12/29/11-The second half of 2011 has seen numerous purchases of bargain assets for our nest egg but relatively few sales. Recently, though, on 12/22/11, one of our Low Price to Book Value assets, PCCC, purchased about 4 months earlier, on 8/19/11, was sold for a net gain of 53.78%. Info on both its cost basis and its performance from 8/19/11 through 12/22/11 has been added to the Low P/Bk closed positions spreadsheet, and PCCC has also been deleted from the record of Low P/Bk open position holdings.

There has been an unscheduled change in the Jim's 10 for 10 portfolio. I had a surprise warning from a brokerage company regarding my margin assets, indicating that one company in the Jim's 10 for 10 portfolio, NOOF, had fallen below its margin requirement level and so might be subject to forced sale by the account company if I did not take appropriate action. I reluctantly sold off the asset on 12/22/11. NOOF had been purchased on 5/14/10. The net proceeds, $1313, reflected a 45.97% loss in value from the cost basis of $2430.

Consistent with our approach with these Jim's or Phil's 10 for 10 portfolios, to sell off the lowest performer each year (till the portfolio has thus been whittled down to the top 5 performers) and use the proceeds to buy added shares in the then highest gainer, I am treating this more or less forced sale as if it were the one scheduled for May, 2012. The net proceeds were thus used to buy 127 additional shares of Jim's current portfolio winner, PDS.

I have today also added more shares of VOD to our Selective Six Percent Portfolio.

Please note that I have given up on the Earn. Estimate Up 5%+ portfolio as too volatile for my rest-well-at-night stress test and so have sold off its assets with modest overall losses.

My current top-five low price to book value stocks are: AEL; AWH; KMPR; PLFE; and SYA.

My favorite from among them is Kemper Corp. (KMPR) (recent price $29.67). It meets Benjamin Graham's bargain stock safety and value criteria as well.

Kemper Corp. will be added to our nest egg at its market price in early trading tomorrow, 12/30/11.

Ordinarily, at the end of each quarter I do a summary of performance in our various real or hypothetical portfolios. At the end of the 4th quarter, I make it an annual summary. I intend (and hope) to do the same once again in just a few days, for the period through 12/31/11. However, due to exposure to chemicals after a fire at a relative's house, I am experiencing a bout of reactive airway disease. This has meant bothersome asthma-like symptoms, which in turn make the completion of ordinary activities more difficult than usual. So, in case that quarterly/annual report is somewhat later than is typical, please bear with me. It will be posted as soon as this can be managed.
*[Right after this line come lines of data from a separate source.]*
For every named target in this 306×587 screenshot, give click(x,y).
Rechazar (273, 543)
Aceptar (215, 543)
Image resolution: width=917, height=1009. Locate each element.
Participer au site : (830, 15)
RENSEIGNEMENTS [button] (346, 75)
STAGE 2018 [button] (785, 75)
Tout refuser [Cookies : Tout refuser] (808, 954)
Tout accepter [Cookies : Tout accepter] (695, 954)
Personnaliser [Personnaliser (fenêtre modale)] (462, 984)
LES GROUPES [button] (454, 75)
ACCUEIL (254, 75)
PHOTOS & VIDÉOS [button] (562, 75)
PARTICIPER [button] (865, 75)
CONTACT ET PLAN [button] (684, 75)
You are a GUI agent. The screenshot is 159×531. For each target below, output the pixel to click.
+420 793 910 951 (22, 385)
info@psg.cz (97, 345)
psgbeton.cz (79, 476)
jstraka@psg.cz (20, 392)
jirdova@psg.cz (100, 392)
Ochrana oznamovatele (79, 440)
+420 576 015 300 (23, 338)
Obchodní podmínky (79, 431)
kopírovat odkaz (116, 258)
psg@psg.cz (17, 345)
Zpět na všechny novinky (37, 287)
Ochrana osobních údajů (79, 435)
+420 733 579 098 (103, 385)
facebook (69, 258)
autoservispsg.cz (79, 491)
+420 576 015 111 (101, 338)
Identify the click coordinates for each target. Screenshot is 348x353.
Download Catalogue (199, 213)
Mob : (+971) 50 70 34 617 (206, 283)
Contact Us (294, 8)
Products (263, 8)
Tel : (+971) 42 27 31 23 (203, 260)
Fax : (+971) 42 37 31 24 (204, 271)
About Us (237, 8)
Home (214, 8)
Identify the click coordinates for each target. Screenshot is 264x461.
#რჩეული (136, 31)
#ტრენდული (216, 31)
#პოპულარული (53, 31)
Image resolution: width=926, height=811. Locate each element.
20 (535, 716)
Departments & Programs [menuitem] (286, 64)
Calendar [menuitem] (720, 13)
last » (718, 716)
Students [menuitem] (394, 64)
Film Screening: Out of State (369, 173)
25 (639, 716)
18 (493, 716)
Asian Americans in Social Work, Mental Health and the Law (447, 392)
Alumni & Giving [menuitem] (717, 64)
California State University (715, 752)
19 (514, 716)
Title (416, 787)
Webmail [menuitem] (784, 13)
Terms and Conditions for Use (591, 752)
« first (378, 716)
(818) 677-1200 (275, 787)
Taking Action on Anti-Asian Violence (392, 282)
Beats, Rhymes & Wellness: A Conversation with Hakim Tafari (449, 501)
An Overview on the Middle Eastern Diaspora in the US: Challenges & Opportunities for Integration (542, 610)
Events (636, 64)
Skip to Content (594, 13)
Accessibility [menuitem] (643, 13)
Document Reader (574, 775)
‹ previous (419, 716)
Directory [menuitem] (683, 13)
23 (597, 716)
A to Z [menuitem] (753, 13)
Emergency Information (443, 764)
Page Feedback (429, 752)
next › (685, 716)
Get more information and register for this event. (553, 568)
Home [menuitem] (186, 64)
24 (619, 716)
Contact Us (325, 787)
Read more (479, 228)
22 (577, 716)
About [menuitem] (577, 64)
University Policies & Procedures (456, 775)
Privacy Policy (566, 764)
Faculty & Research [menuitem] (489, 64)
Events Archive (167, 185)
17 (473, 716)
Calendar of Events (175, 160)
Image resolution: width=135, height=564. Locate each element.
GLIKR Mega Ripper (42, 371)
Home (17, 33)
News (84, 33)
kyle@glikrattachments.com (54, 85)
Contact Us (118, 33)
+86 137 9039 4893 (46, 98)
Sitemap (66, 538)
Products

To biggest hurdle is a mental one. To assure accuracy, the calculations for the quarterly or annual reports require good concentration. There are, to be processed in the mix, a number of sales and buys each quarter, diverse portfolios, different amounts and timeframes, final performance as of close of trading at the end of the three-month period, annualized figures, etc. Unfortunately, at the moment my awareness is challenged by the medications I need to be on.

Disclaimer and Disclosure Statement
Much as I'd love it to be otherwise, I receive no payment of any kind for disseminating investment information unless, by some fluke, millions of folks, on the strength of these entries, start buying shares of stock I own, a possibility only slightly less likely than our being destroyed by a large meteorite. Do not follow any suggestions made in Investor's Journal as if I were a professional.

Neither I nor Investor's Journal will be responsible for losses by anyone who obtained ideas from this site.

This diary is intended for personal interest and general information only. You are advised to do your own research (as well as to consult highly compensated professionals) before spending money on anything.

I know of no reason anyone should take my financial musings seriously. At best I am a dedicated amateur providing a bit of investment-related insight and entertainment, at worst an amusing diversion.

My wife, Fran, and I may at times own shares of some of the assets mentioned here. But neither of us receive any benefit from reference to them, unless you count the mutual misery when we get it wrong, or the opportunity to gloat when we get it right.